Project Summary
The natural history of human dermal leishmaniasis caused by Leishmania Viannia species
provides unequivocal evidence of long-term persistence of parasites in asymptomatically as well as
symptomatically infected individuals. Persistent infection can remain asymptomatic, or can be
clinically manifested through the development of mucosal or cutaneous leishmaniasis (ML and CL)
following either asymptomatic infections, or as recurrent disease long after resolution of primary
lesions. Molecular evidence of persistent parasites in the conjunctiva, nasal and oropharyngeal
mucosal tissues, skin and blood monocytes has been documented in as many as 40% of infected
individuals in endemic areas of L. Viannia transmission, however, the role of the host immune
response and parasite subpopulations in promoting and sustaining Leishmania persistence in
humans remains unknown. It is also well established that immune tolerance is an underlying factor
of latent infection and tissue protection in infections by other protozoa such as Plasmodium and
Toxoplasma.

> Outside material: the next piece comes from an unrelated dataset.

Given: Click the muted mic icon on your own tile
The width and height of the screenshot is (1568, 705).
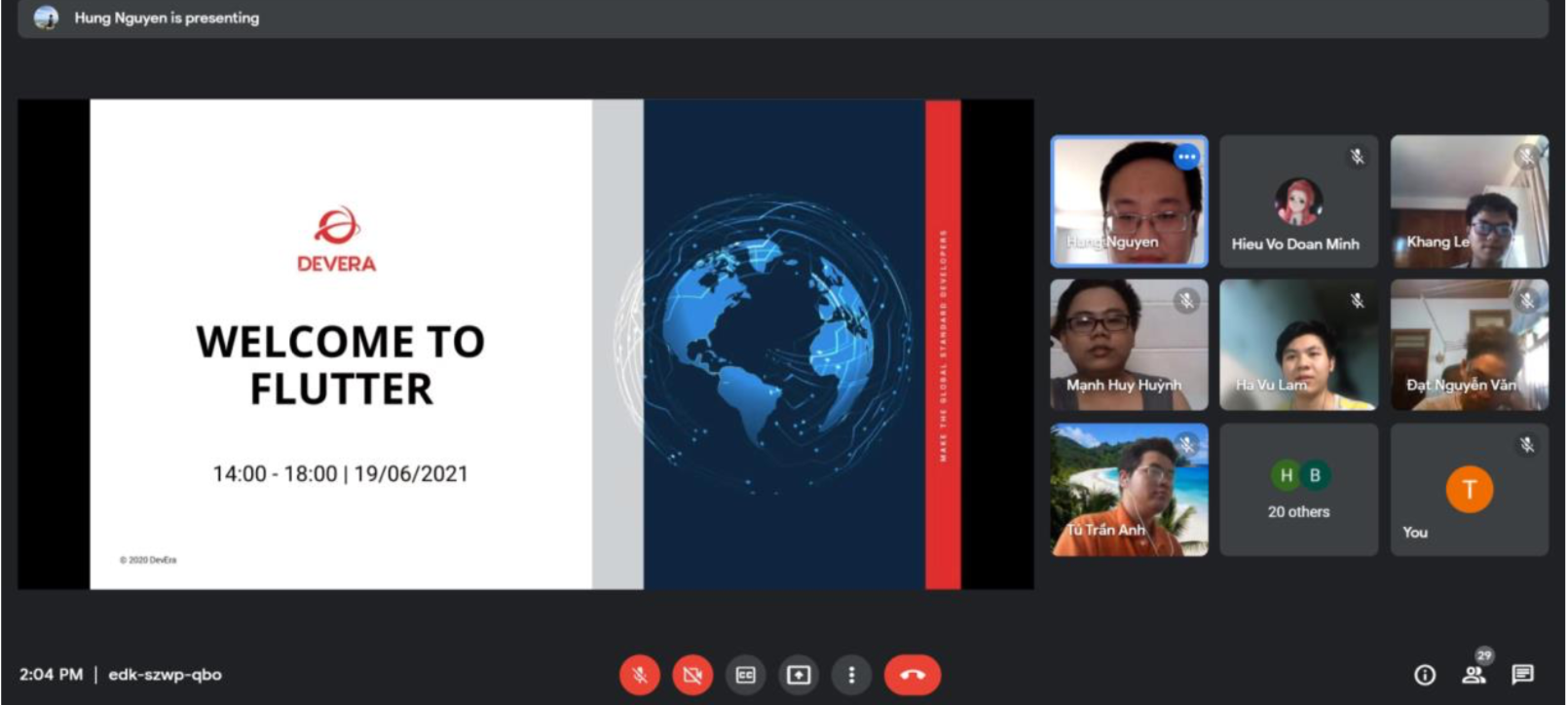Looking at the screenshot, I should click(x=1527, y=445).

Similar host mechanisms of immune tolerance likely contribute to Leishmania
persistence in the absence of signs and symptoms, since disruption of the immune homeostasis by
immunosuppression or local trauma have been identified as contributing factors in recurrent CL. We
hypothesize that Leishmania-host interactions eliciting strong, yet regulated innate immune
responses drive the establishment of local environments of immune tolerance (metabolic and
immunological), that favor Leishmania persistence in humans.
In this project we will characterize the transcriptomes, metabolomes and immunophenotypes
of host tissues and cells associated with persistent infection. We will genotype the corresponding
Leishmania populations, and will assess the participation of immunological tolerance in human
tissues where Leishmania persistence has been detected: nasal mucosa, skin and monocytes.
More specifically, we will 1) Identify the molecular signature of Leishmania persistence in a cohort
of patients with prior history of CL, 2) Characterize the genotype and phenotype of persister
Leishmania sub-populations as they modulate human host cells, and 3) Expand an ex vivo 3D cell
culture system to model the metabolic and immunological microenvironment of Leishmania
persistence. This project will provide critical knowledge on the metabolic and immunological
microenvironments of human tissues permissive for Leishmania persistence, define the signatures
and biomarkers of persistence, and advance ex vivo models of persistent Leishmania infection.